**Kısa soru a**
Metne göre Mısır'da vahşi işkencelere maruz kalınan yerleri sıralayın.
═══ Metin ═══
Siyasi Araştırmalar İçin Hürriyet Merkezi Başkanı ve Mısır’daki İnşa ve Kalkınma Partisi Eski Başkanı Dr. Tarık ez-Zumer, Mısır’da yaşanan insan hakları ihlallerine ve darbe yönetiminin Filistinlilere yönelik işgalci rejimin talimatıyla yaptığı baskıları İLKHA'ya değerlendirdi.
Darbe yönetiminin, Mısır'daki insan hakları ihlallerini, daha önce hiçbir devirde görülmemiş bir seviyeye ulaştırdığına dikkat çeken Zumer, hak ihlallerinin tutukluların da ötesine geçerek özgür kişilere ulaştığını söyledi.
Özgür insanların da artık Mısır’dan çıkarıldığını ifade eden Zumer, "Mısır'da, hiç kimsenin herhangi bir görüşü özgürce dile getirmesine veya herhangi bir meseleyi ifade etmesine izin verilmiyor. Daha iyi anlaşılması için Avrupa’nın çabaları sonucu Mısır hapishanelerinden serbest bırakılan, ancak Mısır vatandaşlığından vazgeçene kadar da dışarı çıkamayan siyasi aktivist Rami Şaas'ın Batı medyasında söylediklerini zikretmek yeterlidir. Bu yapılanlar, Mısır vatandaşlığına bir hakarettir." dedi.
Zumer, "Mısır hapishanelerinde, karakollarda, gözaltı merkezlerinde ve Ulusal Güvenlik Merkezlerinde maruz kalınan vahşi işkenceler ve cezaevlerinde haksız yere tutulmalar yetmezmiş gibi bir de Mısır vatandaşlığı, insanın özgürlüğüne ve onuruna kavuşması için bir engel olarak görülüyor. Bütün dünya bunu biliyor ve kimse beni dünyadaki istihbarat servislerinin Mısır'da neler olup bittiğini bilmediğine ikna edemez. Bu ihlalleri bizden daha iyi biliyorlar ama Sisi'nin, Mısır’ı kendi menfaatleri ve dar hesapları için yönetmesini istiyorlar. Bu yönetimi, Mısırlıların insanlığının, onurunun ve özgürlüğünün ihlal edilmesine tercih ediyorlar." diye konuştu.
═══ Görev verisi ═══
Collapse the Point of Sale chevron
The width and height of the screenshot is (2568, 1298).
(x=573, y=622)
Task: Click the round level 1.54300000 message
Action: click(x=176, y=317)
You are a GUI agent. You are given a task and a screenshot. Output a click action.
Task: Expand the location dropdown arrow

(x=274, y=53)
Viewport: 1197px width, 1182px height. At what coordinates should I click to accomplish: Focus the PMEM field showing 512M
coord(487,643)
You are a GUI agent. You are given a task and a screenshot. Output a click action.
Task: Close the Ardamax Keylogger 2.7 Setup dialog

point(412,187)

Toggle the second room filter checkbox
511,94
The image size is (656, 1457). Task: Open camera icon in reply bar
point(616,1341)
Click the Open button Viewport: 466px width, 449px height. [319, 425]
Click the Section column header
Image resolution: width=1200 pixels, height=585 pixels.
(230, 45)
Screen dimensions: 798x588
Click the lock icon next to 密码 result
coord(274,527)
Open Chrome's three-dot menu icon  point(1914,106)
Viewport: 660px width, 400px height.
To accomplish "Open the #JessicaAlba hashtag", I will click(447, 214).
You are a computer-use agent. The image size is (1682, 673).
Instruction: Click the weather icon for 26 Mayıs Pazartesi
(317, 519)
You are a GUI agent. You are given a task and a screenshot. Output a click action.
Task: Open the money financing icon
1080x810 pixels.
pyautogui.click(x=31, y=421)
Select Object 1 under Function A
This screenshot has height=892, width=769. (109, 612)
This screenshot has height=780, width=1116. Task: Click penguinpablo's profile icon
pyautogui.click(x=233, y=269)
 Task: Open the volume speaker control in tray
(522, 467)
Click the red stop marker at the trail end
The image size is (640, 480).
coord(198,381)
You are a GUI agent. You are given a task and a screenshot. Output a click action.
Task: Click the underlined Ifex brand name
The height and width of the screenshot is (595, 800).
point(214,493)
═══
**Kısa soru b**
Lütfen veri satırlarını, ilk satırdan başlayıp "coord(274,527)" geçen satıra kadar (bu satır da dahil) Sıra ve İçerik sütunlarından oluşan bir Markdown tablosuna dönüştürün. Boş satırları tabloya almayın.

**Doğru cevap a**
- Mısır hapishaneleri
- Karakollar
- Gözaltı merkezleri
- Ulusal Güvenlik Merkezleri

**Doğru cevap b**
| Sıra | İçerik |
|---|---|
| 1 | Collapse the Point of Sale chevron |
| 2 | The width and height of the screenshot is (2568, 1298). |
| 3 | (x=573, y=622) |
| 4 | Task: Click the round level 1.54300000 message |
| 5 | Action: click(x=176, y=317) |
| 6 | You are a GUI agent. You are given a task and a screenshot. Output a click action. |
| 7 | Task: Expand the location dropdown arrow |
| 8 | (x=274, y=53) |
| 9 | Viewport: 1197px width, 1182px height. At what coordinates should I click to accomplish: Focus the PMEM field showing 512M |
| 10 | coord(487,643) |
| 11 | You are a GUI agent. You are given a task and a screenshot. Output a click action. |
| 12 | Task: Close the Ardamax Keylogger 2.7 Setup dialog |
| 13 | point(412,187) |
| 14 | Toggle the second room filter checkbox |
| 15 | 511,94 |
| 16 | The image size is (656, 1457). Task: Open camera icon in reply bar |
| 17 | point(616,1341) |
| 18 | Click the Open button Viewport: 466px width, 449px height. [319, 425] |
| 19 | Click the Section column header |
| 20 | Image resolution: width=1200 pixels, height=585 pixels. |
| 21 | (230, 45) |
| 22 | Screen dimensions: 798x588 |
| 23 | Click the lock icon next to 密码 result |
| 24 | coord(274,527) |